#### [About this exercise]
In the entries below, the word "agent" appears on some lines. Copy each of those lines.

#### [Dataset content]
• • •

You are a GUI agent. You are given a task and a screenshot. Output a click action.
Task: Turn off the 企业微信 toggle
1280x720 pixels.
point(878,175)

• • •

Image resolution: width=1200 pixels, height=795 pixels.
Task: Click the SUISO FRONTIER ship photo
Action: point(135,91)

• • •

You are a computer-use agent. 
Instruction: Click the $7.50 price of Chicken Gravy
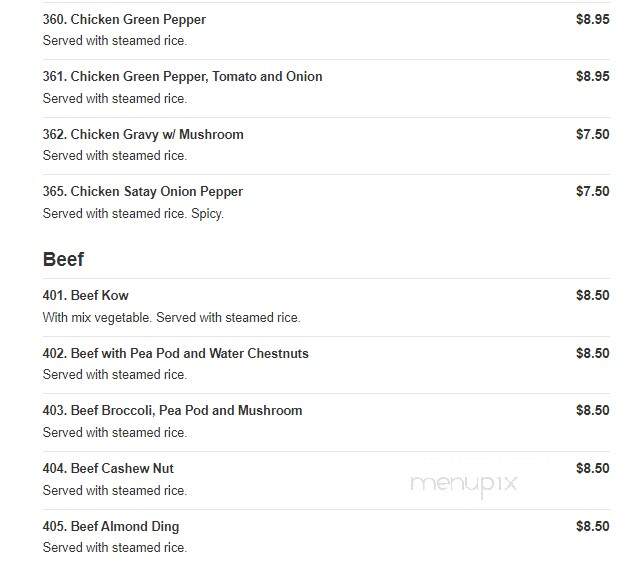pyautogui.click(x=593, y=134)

• • •

#### [Response to the task]
You are a GUI agent. You are given a task and a screenshot. Output a click action.
You are a computer-use agent. 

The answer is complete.